Blog do Mario Magalhaes

Palavrões em tempos de grampo

Mário Magalhães

Sinônimos de "ânus", no "Houaiss"

Sinônimos de ''ânus'', no ''Houaiss''

 

No romance Número Zero, do Umberto Eco, a jornalista Maia propõe um manual de substituição de palavrões no jornal Amanhã. “Em vez de dizer ‘caralho’, toda vez que alguém quisesse exprimir surpresa ou decepção, deveria dizer: ‘Oh, órgão externo do sistema geniturinário masculino em forma de apêndice cilíndrico na parte anterior do períneo, bateram minha carteira!’”

Sem o exagero caricatural, a imprensa brasileira já foi um pouco assim. Se não dava para substituir o palavrão, então mais conhecido como calão ou baixo calão, limavam-no. Evitavam a vulgaridade, mas às vezes sonegavam informação ao leitor. Uma coisa é publicar que um deputado xingou o colega, e ponto. Outra é contar que o dito cujo gritou “vossa excelência não passa de um grandessíssimo filho da puta”.

Nesse entrevero, não resta dúvida de que, como ensinam os gaúchos à gurizada, pronunciou-se “nome feio”. Há interpretações que vão mudando. Quando eu estreava na adolescência, uma dona falou “sacanagem” numa roda. Uma amiga dela apontou para mim e a repreendeu: “Olha a criança”. Achei sacanagem não verem que eu não era mais menino. “Sacanagem” continua palavrão?

O tempo acolhe o que outrora era tido como chulo. Como imaginar que “chateação” já foi obscenidade? Suponho que por se originar de chato, o inseto que se aninha na região pubiana e, asseguram, é chato pra caramba.  O Rubem Braga desculpou-se, em 1965, ao empregar o verbo “chatear”: “Seu uso generalizou-se de tal modo que se tornou familiar, embora não elegante”.

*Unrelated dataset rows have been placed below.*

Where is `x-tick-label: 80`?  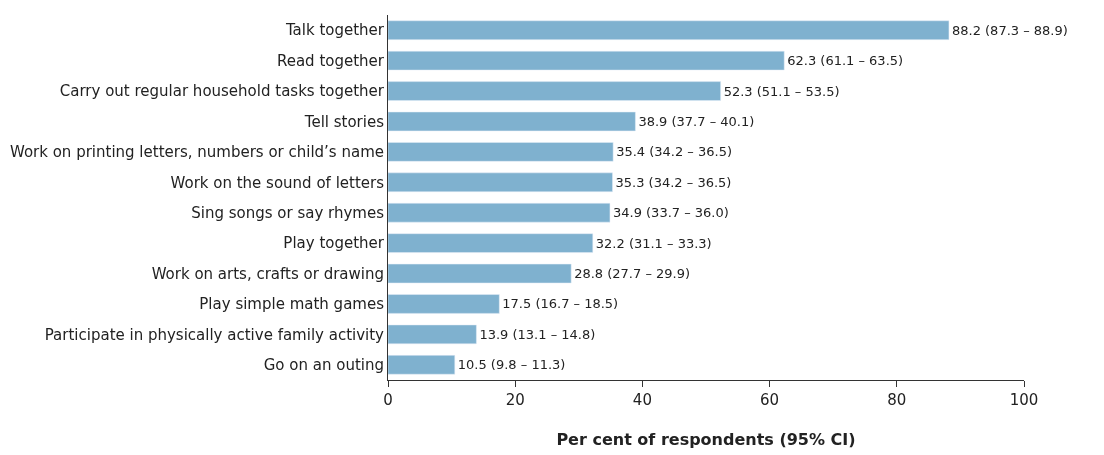
x-tick-label: 80 is located at coordinates (897, 400).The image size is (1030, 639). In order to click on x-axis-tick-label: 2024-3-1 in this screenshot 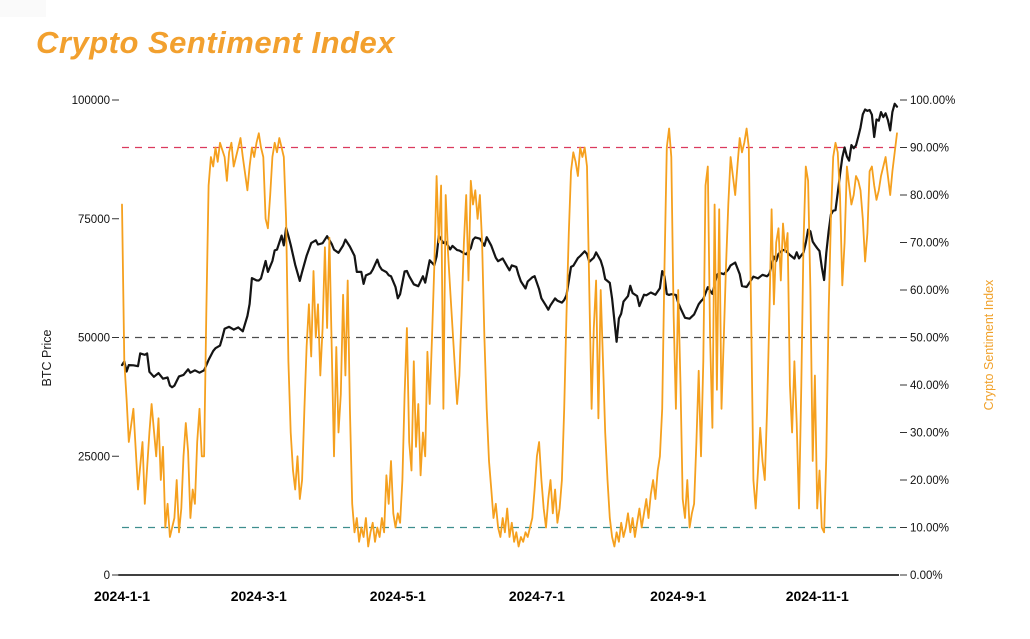, I will do `click(259, 596)`.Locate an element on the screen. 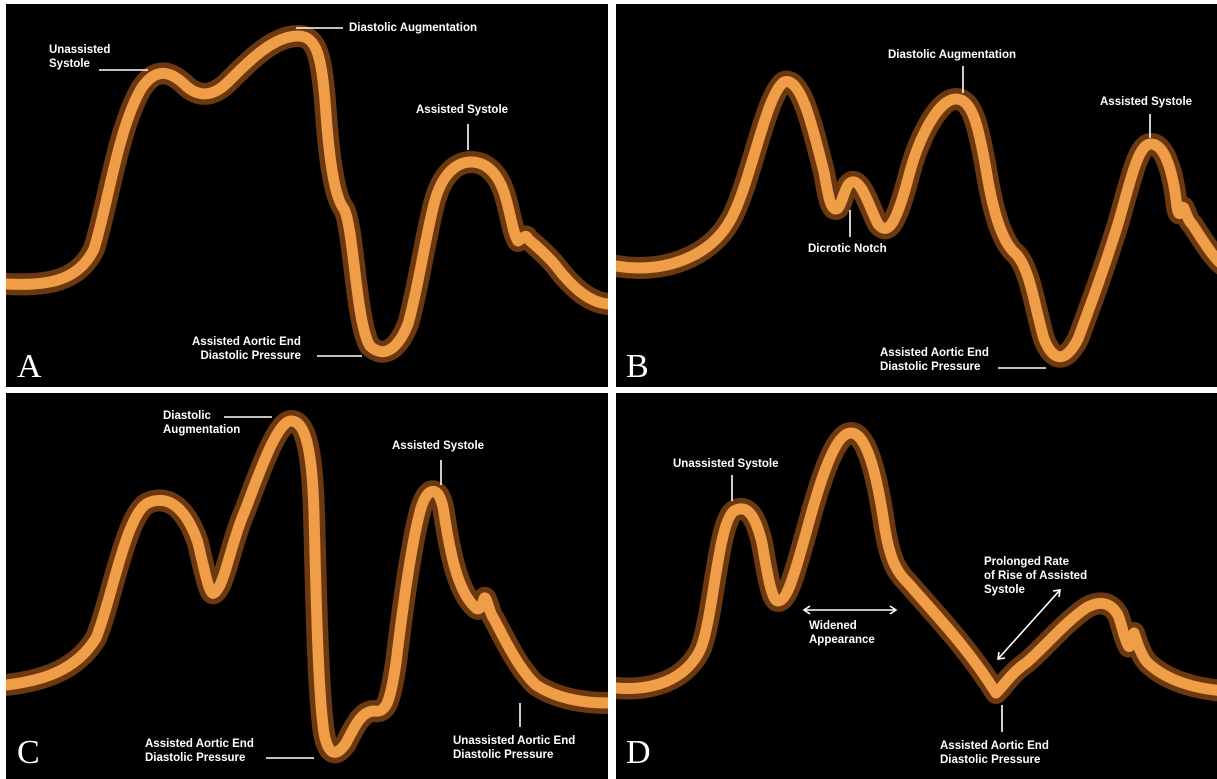 This screenshot has height=779, width=1217. double-arrow-prolonged is located at coordinates (1029, 624).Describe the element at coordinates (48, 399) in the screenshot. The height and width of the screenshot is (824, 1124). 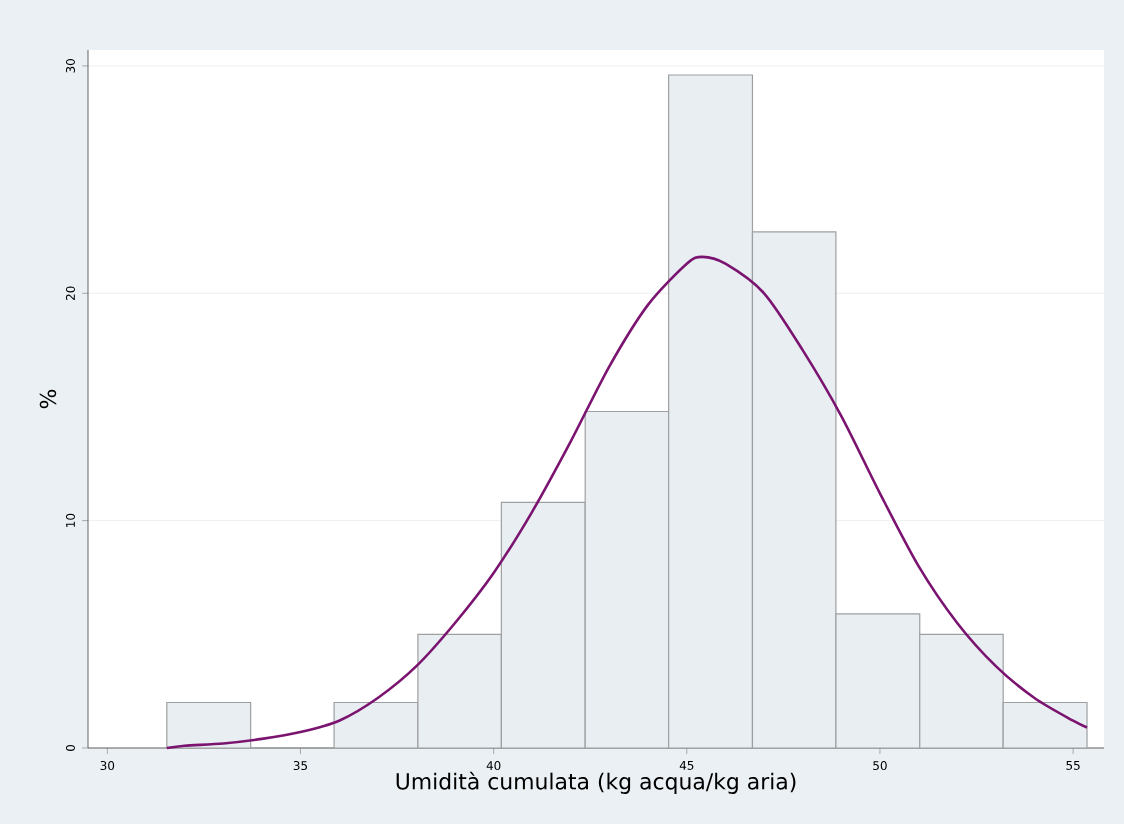
I see `y-axis-title: %` at that location.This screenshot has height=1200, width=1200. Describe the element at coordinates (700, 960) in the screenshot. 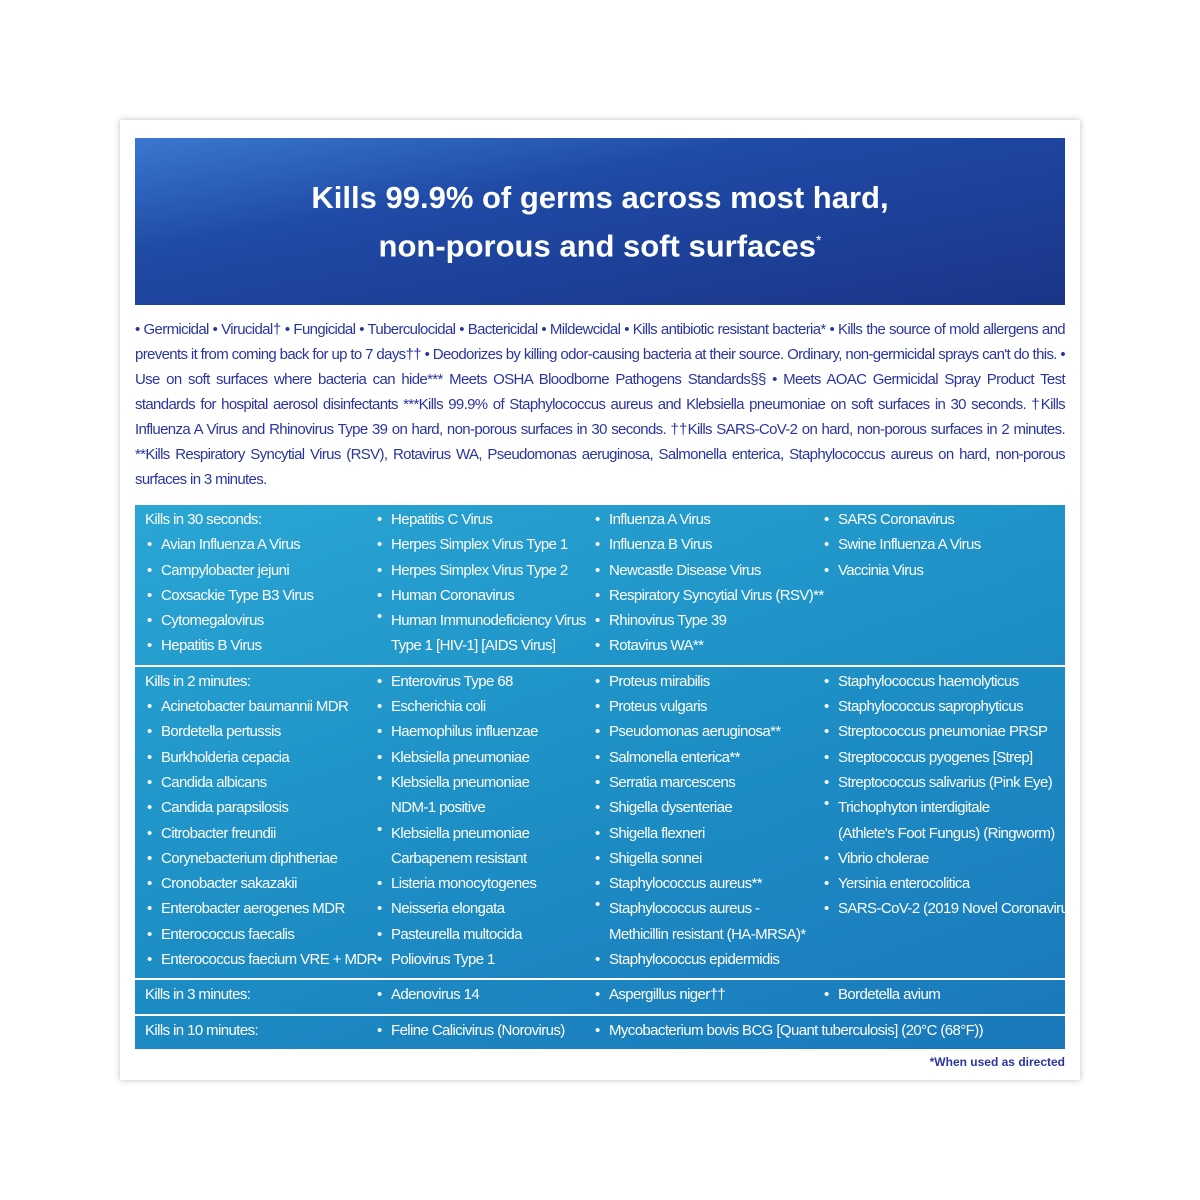

I see `list-item: Staphylococcus epidermidis` at that location.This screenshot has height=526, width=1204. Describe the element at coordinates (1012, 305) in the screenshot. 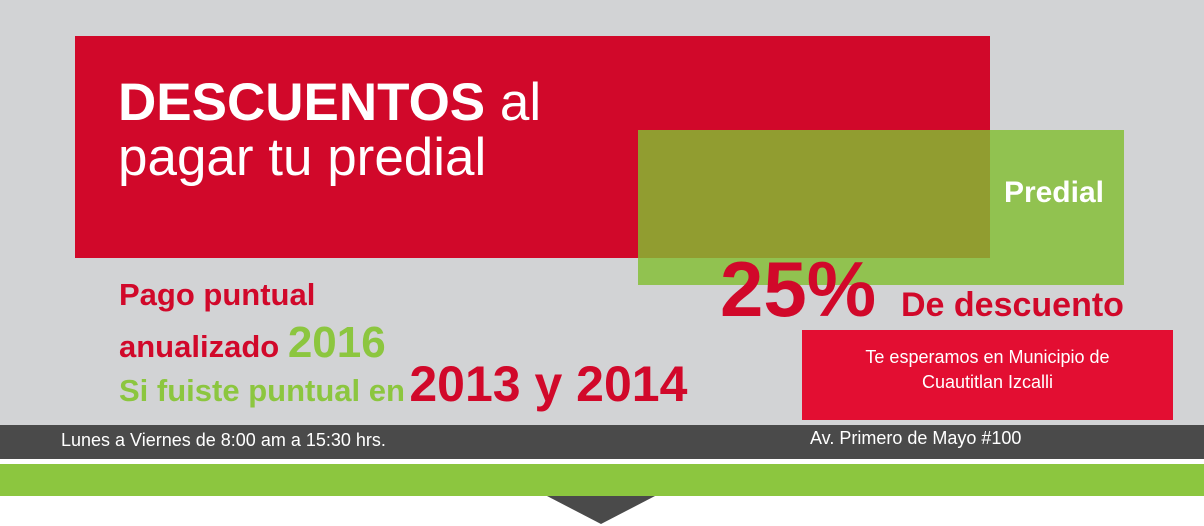

I see `discount-text: De descuento` at that location.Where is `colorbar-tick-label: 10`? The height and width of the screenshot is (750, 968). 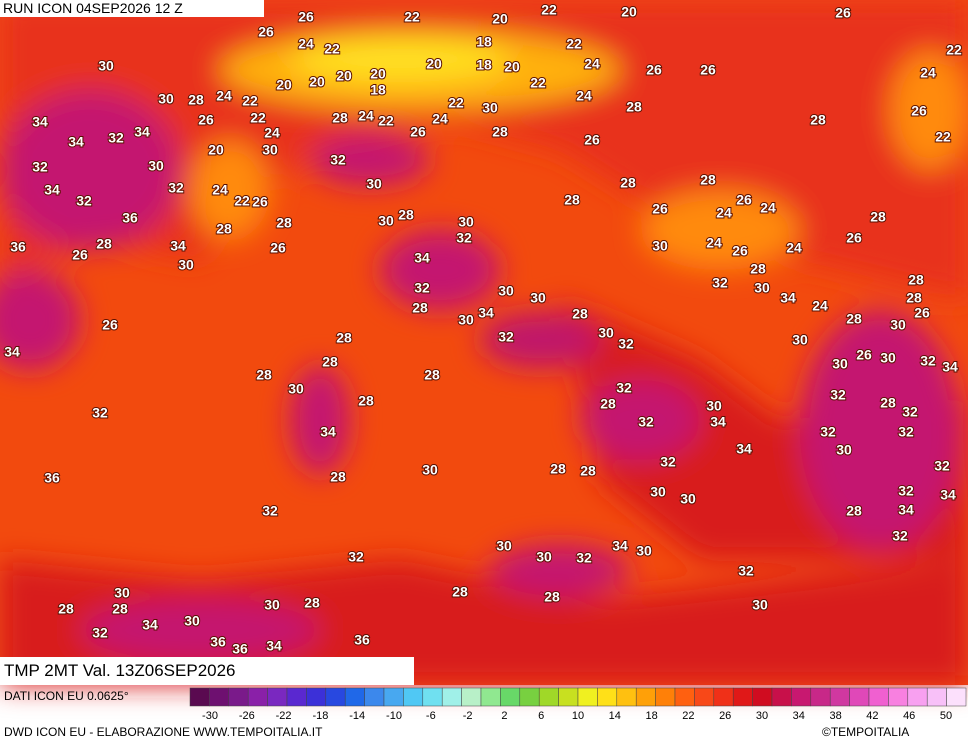 colorbar-tick-label: 10 is located at coordinates (578, 716).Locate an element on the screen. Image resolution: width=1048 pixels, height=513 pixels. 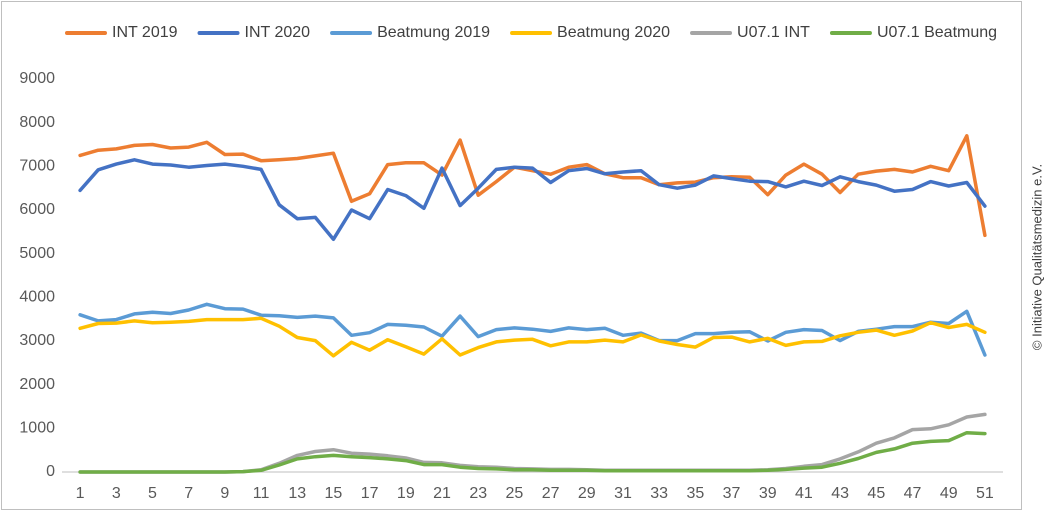
x-tick-label: 1 is located at coordinates (80, 494).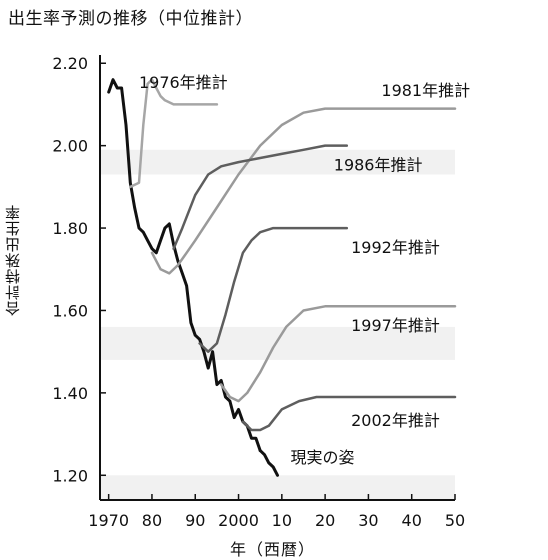 This screenshot has width=548, height=560. I want to click on y-tick-label: 1.20, so click(70, 476).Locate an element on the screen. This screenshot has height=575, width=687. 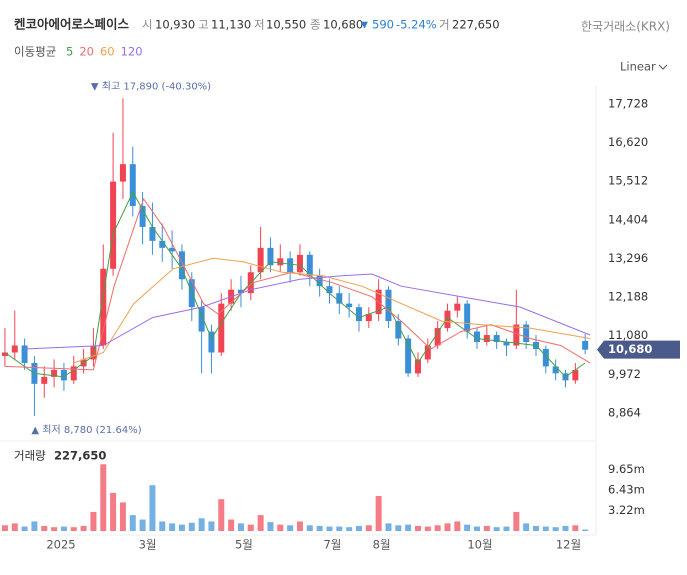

O cronista explicou por que cedeu: “O governador Carlos Lacerda usou o substantivo ‘chateação’ em seu último discurso na televisão, embora sabendo que se dirigia a um público em grande parte composto de senhoras e senhoritas; assim, a palavra entrou para o vocabulário já não digo oficial, mas oficioso no Estado da Guanabara”.

Sinônimos não costumam resolver. Até porque nunca ou quase nunca uma palavra equivale a outra. Num encontro literário, o Rubem Fonseca mencionou uma lição do Gustave Flaubert: “Ele, sim, sabia que não havia sinônimos. Ouviram? Não existem sinônimos”. O francês, lembrou o brasileiro, procurava sem descanso “le mot juste”, a palavra certa.

Tal palavra varia caso a caso. Numa folha em que noutra época só se podia escrever “impotente”, tenho lido cada vez mais “brocha”. Impotência expressa uma patologia. Brochada, um fiasco. Não dá para dizer que está “defecando” e andando. Flaubert e Fonseca têm razão.

Em meados do século 20, a revista The New Yorker ainda vetava contos que considerava obscenos, para contrariedade do iniciante Truman Capote. Trabalhei, três décadas atrás, em um jornal pudico que hoje imprime sem cerimônia os palavrões mais cabeludos. Na morte do Carlos Drummond de Andrade, não resisti à chance de apimentar as páginas. Escalado para selecionar trechos de um livro inédito do poeta, escolhi os mais picantes.

Não continham palavrões as tiradas do Drummond, como “a masturbação é uma forma econômica de praticar o sexo” e “o grito do orgasmo é espontâneo, mas o orgasmo é elaborado”. Levinho, não? Àquela altura, pareceu uma revolução. Ninguém se atreveu a cortar.

Pesado é o que eu tenho ouvido nesses dias turbulentos. Tem palavrão nos grampos e, fora deles, sobre seus personagens e antagonistas. Os palavrões são os mesmos, troca-se o alvo a malhar. Podem ser contra e a favor. Ou muito pelo contrário, como prefere um amigo que adotou o mantra “estou cagando e andando”.